Mitt's unwitting campaigner in Florida: Hugo Chávez
Yes, the Romney campaign has enlisted the help of Venezuela's leftist president in the pivotal swing state of Florida. Hugo Chávez figures prominently in a 30-second Spanish-language television ad being run by the Romney campaign. It starts with a narrator asking: "Who supports Barack Obama?"
Next comes the answer: a television clip of Venezuela's anti-American president. "If I were American, I'd vote for Obama," he says.
Later in the ad, Chávez says: "If Obama were from Barlovento, he'd vote for Chávez." (Barlovento is a Venezuelan town whose population is overwhelmingly black.)
Chávez, who has made anti-Americanism a cornerstone of his foreign policy, endorsed Obama last September in an interview on Venezuelan television.
In the same ad, the narrator points out that Fidel Castro's daughter Mariela Castro also supports Obama. "I would vote for President Obama," she says.
Finally, the narrator points out that the "Environmental Protection Agency sent out e-mails for Hispanic Heritage month with a photo of Che Guevara." It's all true, of course, and the Obama campaign is furious, and an article in the Miami Herald - a paper that just endorsed Obama - called it an example of unseemly negative campaigning.
But it's sure to energize Cuban-Americans to get to the polls.
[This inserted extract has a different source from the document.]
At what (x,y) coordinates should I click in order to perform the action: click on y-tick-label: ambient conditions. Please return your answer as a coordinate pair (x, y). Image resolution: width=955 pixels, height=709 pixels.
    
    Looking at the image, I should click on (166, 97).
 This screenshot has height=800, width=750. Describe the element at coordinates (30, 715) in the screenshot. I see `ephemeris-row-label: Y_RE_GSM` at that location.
They comprise a third of Florida's Hispanics, vote overwhelmingly Republican, and they're no fans of Hugo Chavez, Fidel Castro, nor Che Guevara. The ads comes as a new poll, whose results were published on Saturday by the Miami Herald, gives Romney a 51 to 45 percent lead over Obama.
Citing a survey from Mason-Dixon Polling & Research, the Herald said Governor Romney's strengths include "independent voters and more crossover support from Democrats relative to the Republicans who back Obama."Other polls, to be sure, are predicting a tighter race, the Herald noted - a fact that must be a relief to the Herald's editorial board and the paper's left-leaning reporters and columnists.
Oh, and don't forget to take a look at that television ad in which Hugo Chávez has been transformed into a Republican campaign stooge. Even if you don't understand Spanish, you'll catch the drift of things - and smile.